With my Ryobi, rated the same, it works as long as I don't let it idle down. Turn off the economy switch or whatever it's called on yours. Keep it at normal running speed.


----------



## prokat (Jul 17, 2010)

They claim this can run your ac off a 2000w Honda on eco mode,not sure I believe it tho...price is high too.
www.microair.net/products/easystart...rter-for-air-conditioners?variant=30176048267

Sent from my SAMSUNG-SM-J320A using Tapatalk


----------



## Prizepig (Jul 13, 2012)

prokat said:


> They claim this can run your ac off a 2000w Honda on eco mode,not sure I believe it tho...price is high too.
> www.microair.net/products/easystart...rter-for-air-conditioners?variant=30176048267
> 
> Sent from my SAMSUNG-SM-J320A using Tapatalk


I have this one on my horse trailer and it works great with my EU2000i Honda generator. I keep it locked down in the bed of the truck. You can get the replacement fuel cap too that has a hose running to a reserve fuel tank to extend your run time. The trailer has a 13.5 Dometic ac.


----------



## prokat (Jul 17, 2010)

Cool !! Will it run it in eco mode? That makes about half the noise which would be sweet.


Prizepig said:


> I have this one on my horse trailer and it works great with my EU2000i Honda generator. I keep it locked down in the bed of the truck. You can get the replacement fuel cap too that has a hose running to a reserve fuel tank to extend your run time. The trailer has a 13.5 Dometic ac.


Sent from my SAMSUNG-SM-J320A using Tapatalk


----------



## crabtrap (Apr 24, 2005)

Prizepig said:


> I have this one on my horse trailer and it works great with my EU2000i Honda generator. I keep it locked down in the bed of the truck. You can get the replacement fuel cap too that has a hose running to a reserve fuel tank to extend your run time. The trailer has a 13.5 Dometic ac.

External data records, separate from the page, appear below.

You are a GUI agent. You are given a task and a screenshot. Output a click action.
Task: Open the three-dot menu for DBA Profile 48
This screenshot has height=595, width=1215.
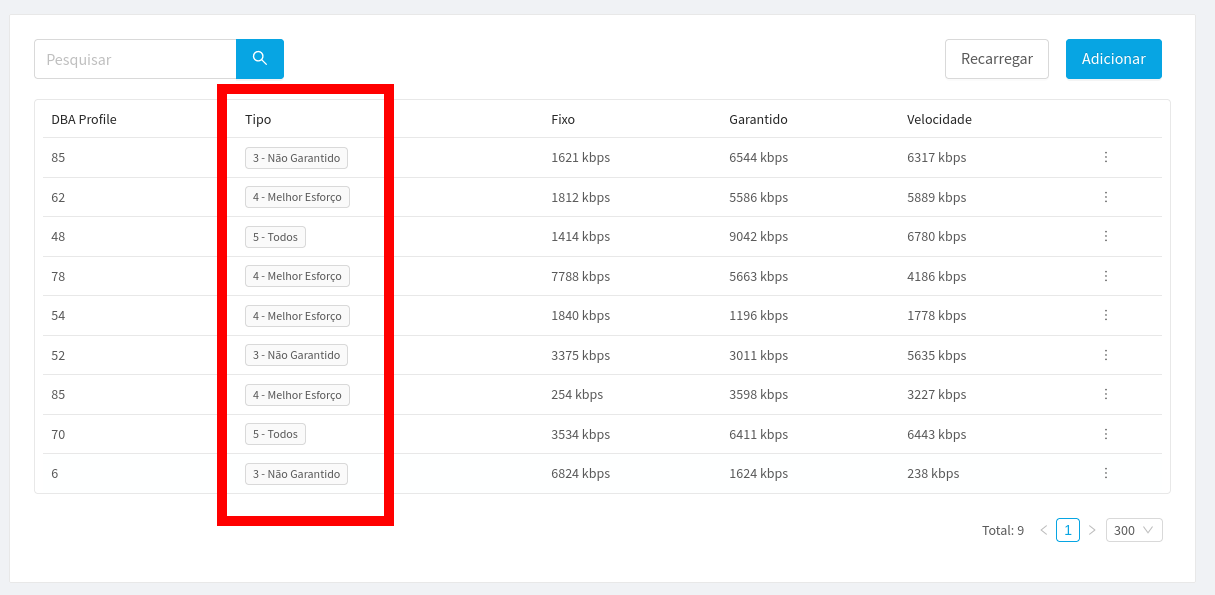(1106, 236)
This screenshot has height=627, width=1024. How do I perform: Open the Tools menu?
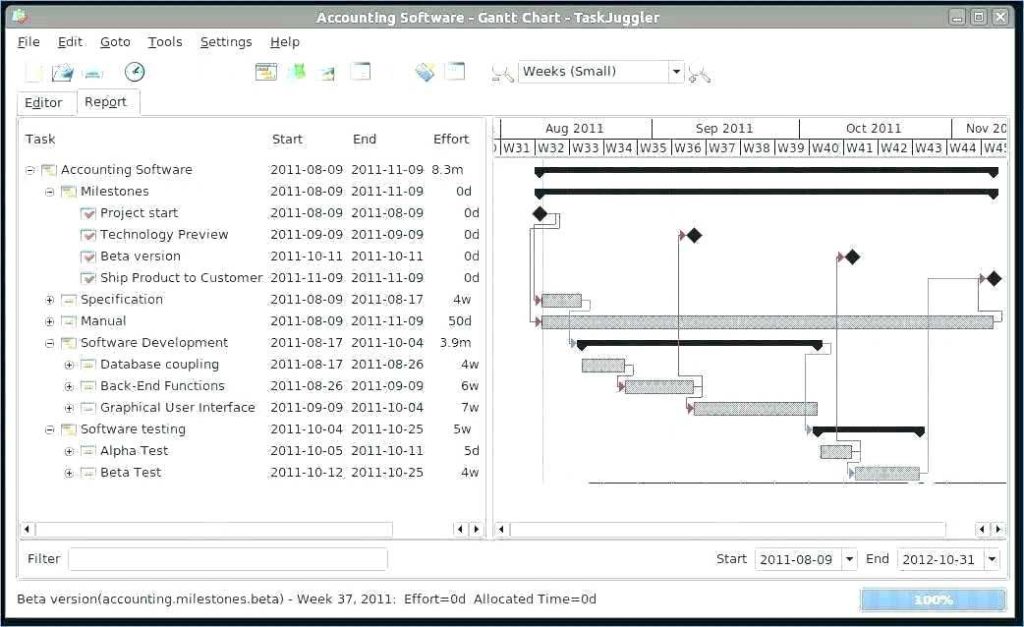coord(164,41)
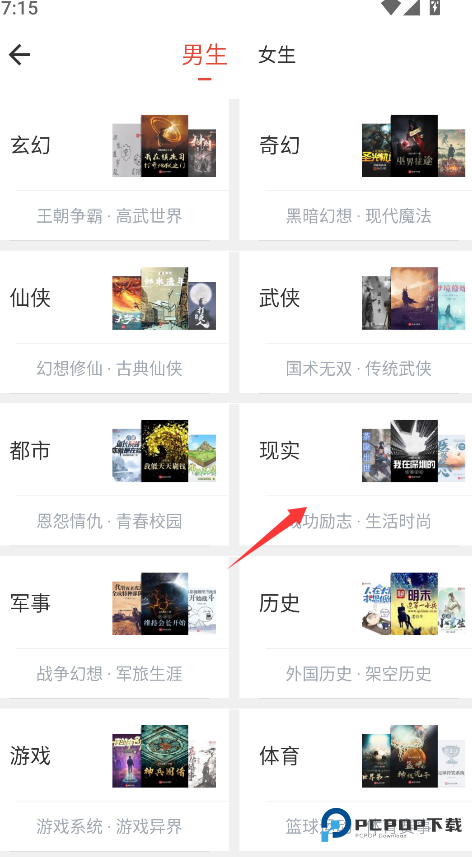
Task: Tap the back arrow icon
Action: (x=19, y=55)
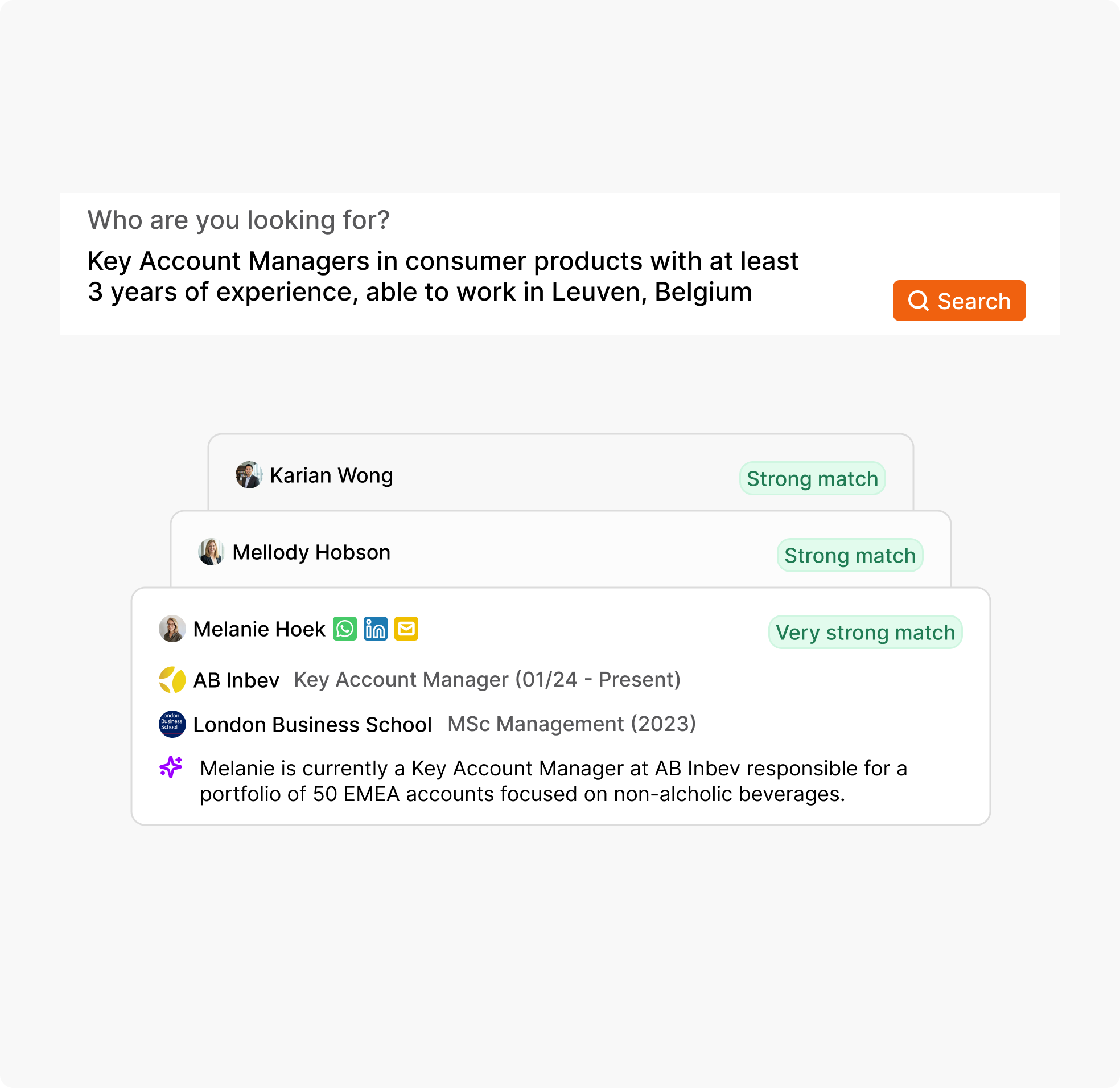Viewport: 1120px width, 1088px height.
Task: Click the 'Strong match' badge beside Karian Wong
Action: click(812, 479)
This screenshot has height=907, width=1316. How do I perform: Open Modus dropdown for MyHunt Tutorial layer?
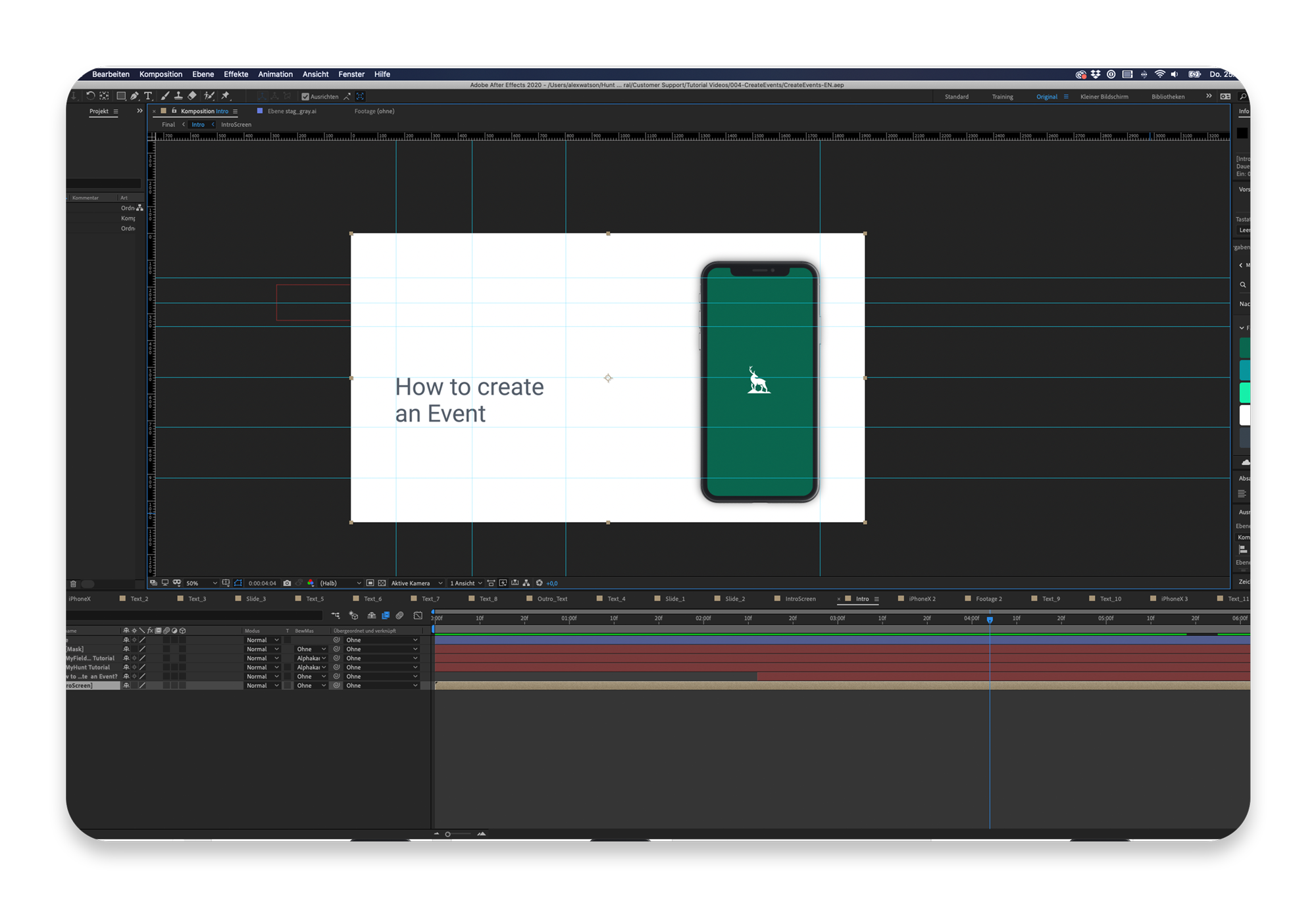(263, 668)
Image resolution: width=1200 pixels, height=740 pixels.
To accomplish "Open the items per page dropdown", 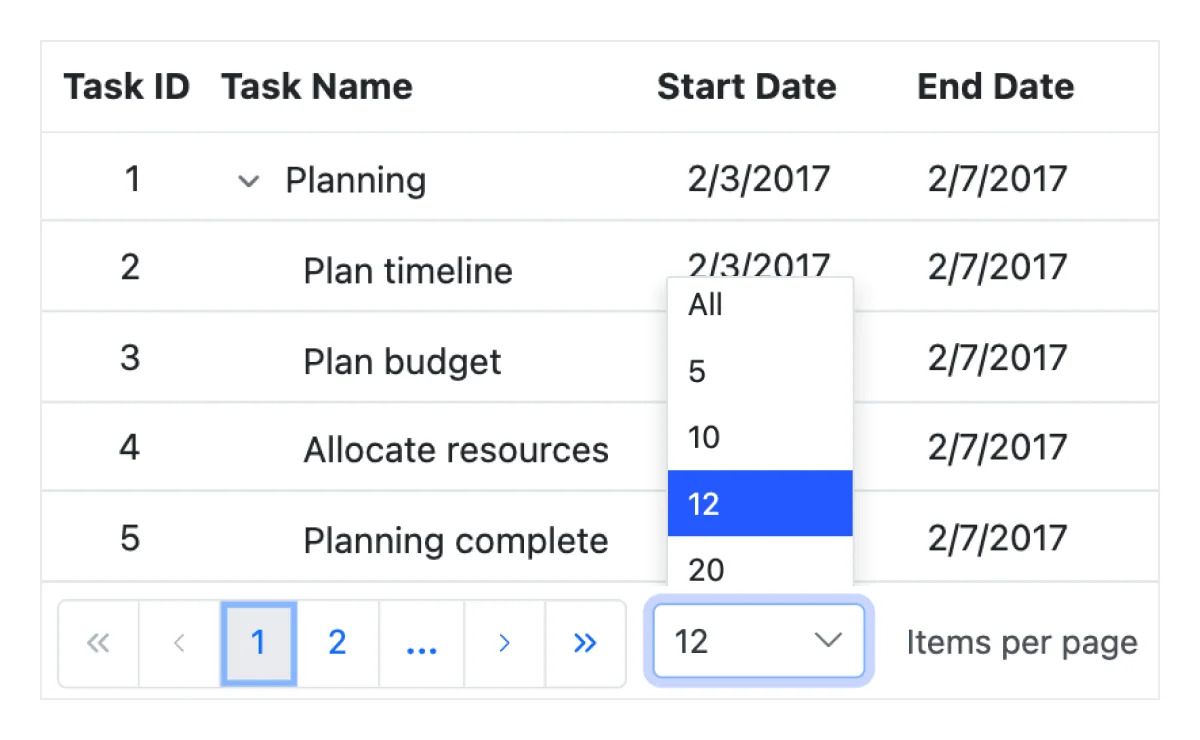I will pyautogui.click(x=758, y=641).
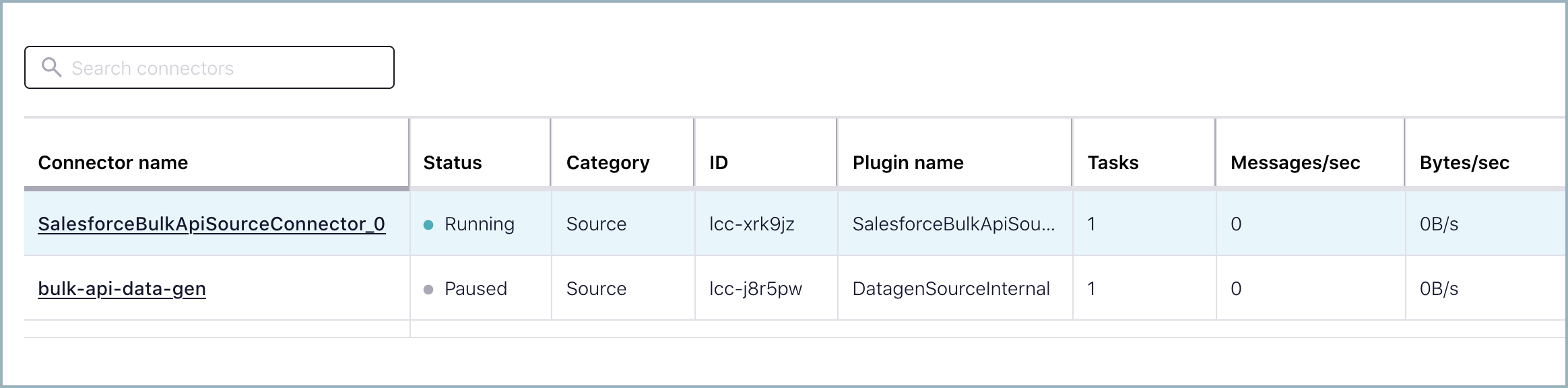Click the Messages/sec column header
Image resolution: width=1568 pixels, height=388 pixels.
click(1295, 162)
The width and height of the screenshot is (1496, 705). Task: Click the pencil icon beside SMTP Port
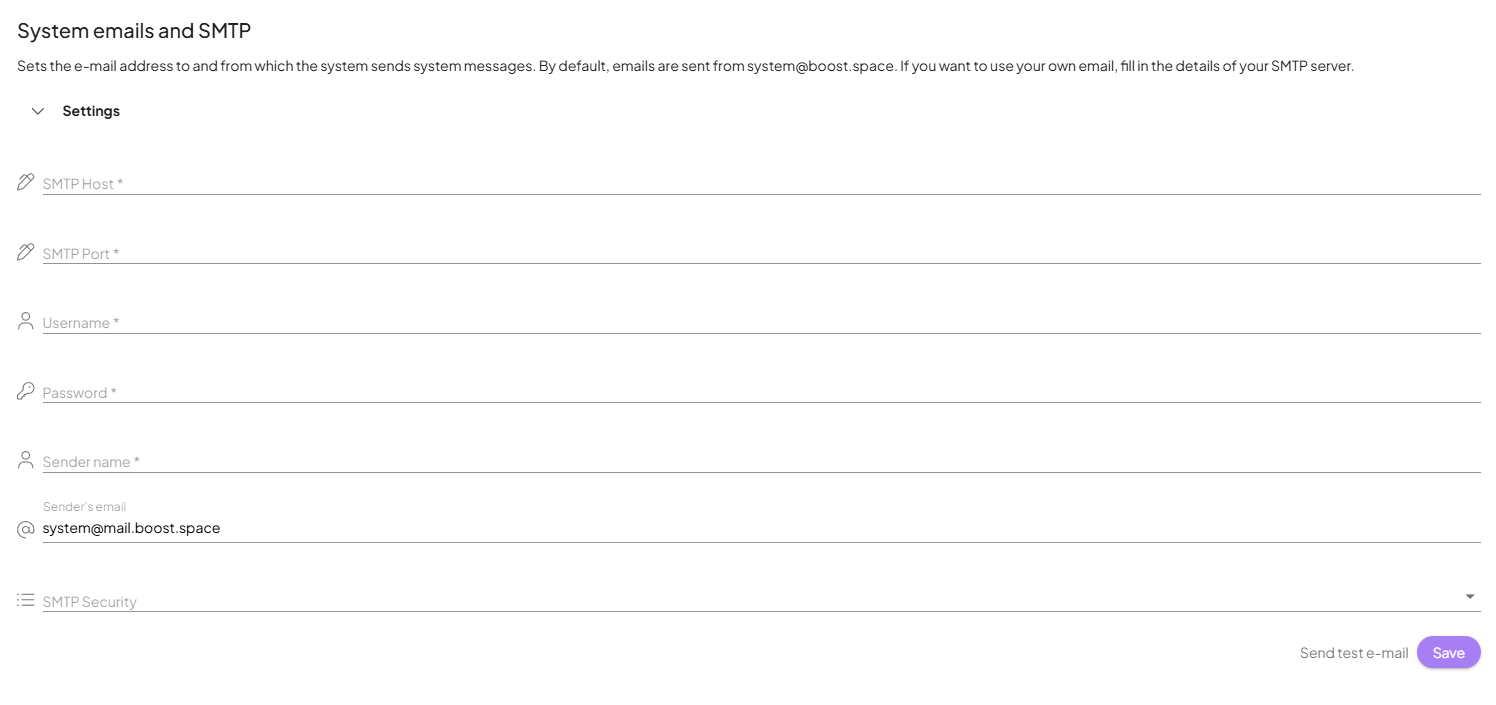[26, 252]
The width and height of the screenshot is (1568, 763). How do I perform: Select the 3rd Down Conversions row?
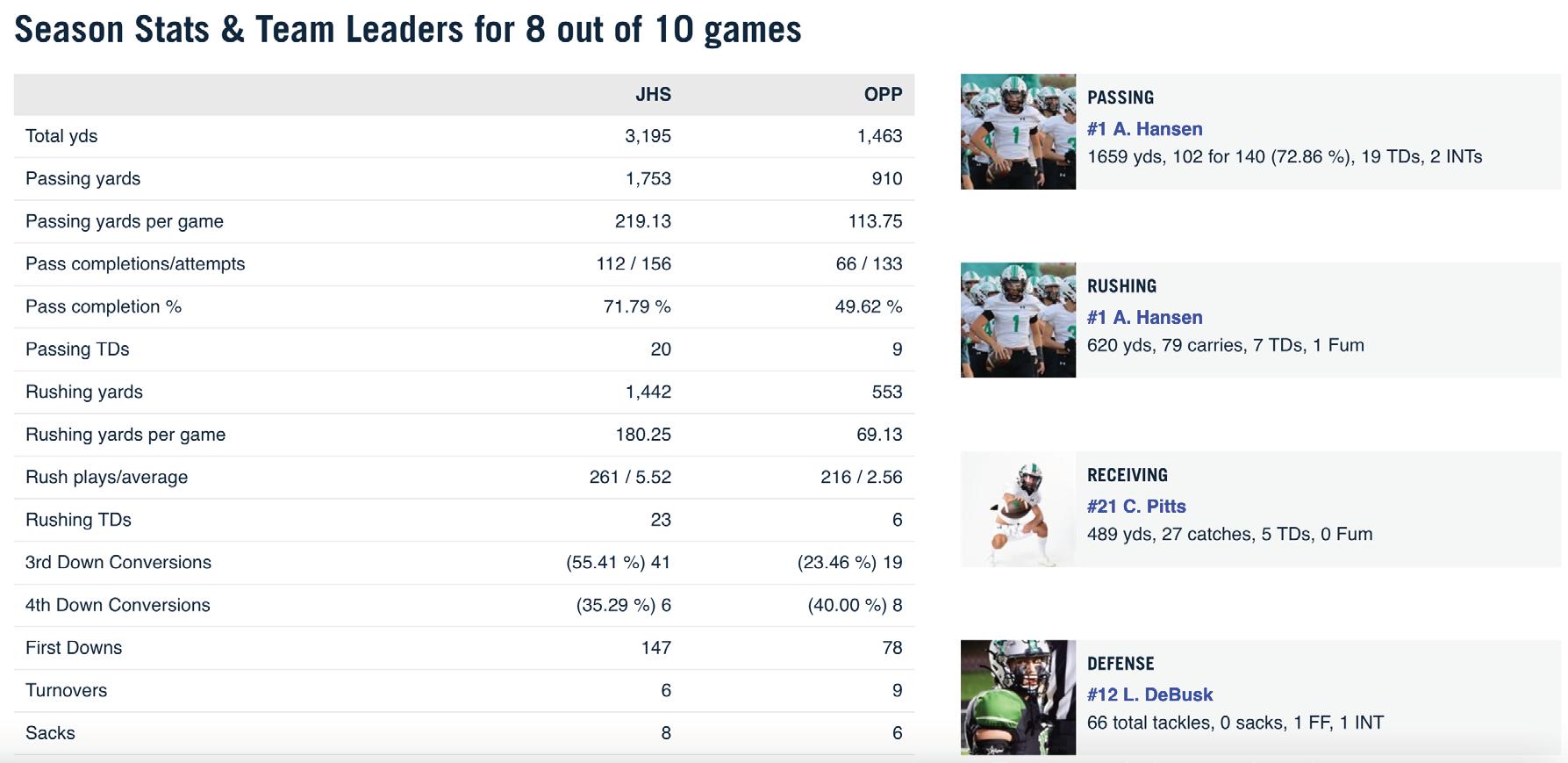point(464,563)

Good to hear, that's the feedback I was hoping for.


----------



## Prizepig (Jul 13, 2012)

prokat said:


> Cool !! Will it run it in eco mode? That makes about half the noise which would be sweet.
> 
> Sent from my SAMSUNG-SM-J320A using Tapatalk


It would not idle down to eco mode for me.


----------



## crabtrap (Apr 24, 2005)

I ordered the Easystart 462 using a discount code of AIRSTREAM and got $40 off the list price of 299. With expensive shipping I'll get it to my door for 278 and will post up the results


----------



## crabtrap (Apr 24, 2005)

I put the unit on (which was fairly easy to do) and I'm happy to report that it works as advertised. On shore power, the compressor starts a lot easier than b4 when it had a factory hard start kit on it. It does load my genny heavily on startup but it does start even with a hot camper and 94 degree air temp


----------



## prokat (Jul 17, 2010)

crabtrap said:


> I ordered the Easystart 462 using a discount code of AIRSTREAM and got $40 off the list price of 299. With expensive shipping I'll get it to my door for 278 and will post up the results


Thanks for the discount code...good deal.

Sent from my SAMSUNG-SM-J320A using Tapatalk


----------



## Prizepig (Jul 13, 2012)

crabtrap said:


> I put the unit on (which was fairly easy to do) and I'm happy to report that it works as advertised. On shore power, the compressor starts a lot easier than b4 when it had a factory hard start kit on it. It does load my genny heavily on startup but it does start even with a hot camper and 94 degree air temp


Good to hear. Glad it worked out. Now all you need is the special cap with a hose run to a boat fuel tank.


----------



## crabtrap (Apr 24, 2005)

Good idea PP! I'm going to do one more modification to my system. Currently, with the EZstart, the fan starts (drawing about 3 amps) then the compressor starts after a 5 sec delay (about 17 amps on start). This total puts me right at the threshold of my genny capacity. The total running load for the system is 13.5 amps. My thoughts are to start the compressor 1st and let it settle into its running amperage then turn on the fan via a time delay of , say, 10 seconds. This should reduce the big amperage draw on the genny upon start up.


----------



## crabtrap (Apr 24, 2005)

crabtrap said:


> Good idea PP! I'm going to do one more modification to my system. Currently, with the EZstart, the fan starts (drawing about 3 amps) then the compressor starts after a 5 sec delay (about 17 amps on start). This total puts me right at the threshold of my genny capacity. The total running load for the system is 13.5 amps. My thoughts are to start the compressor 1st and let it settle into its running amperage then turn on the fan via a time delay of , say, 10 seconds. This should reduce the big amperage draw on the genny upon start up.


FYI- I did this modification and it works well. About $25 for an Amazon time delay and SS relay. Now I can run the genny on ECO mode. It ramps up and starts the compressor easily, then 30 seconds later, the fan starts, loading the genny just a bit more. It cycles on/off via the T-stat. The A/C runs until it satisfies the inside temp then shuts down (ie-no more annoying fan running all the time). Of course, in my uninsulated pop up on a hot day, it runs about 90% of the time. It should cycle much more when the outside temperature drops out of the 100s LOL


----------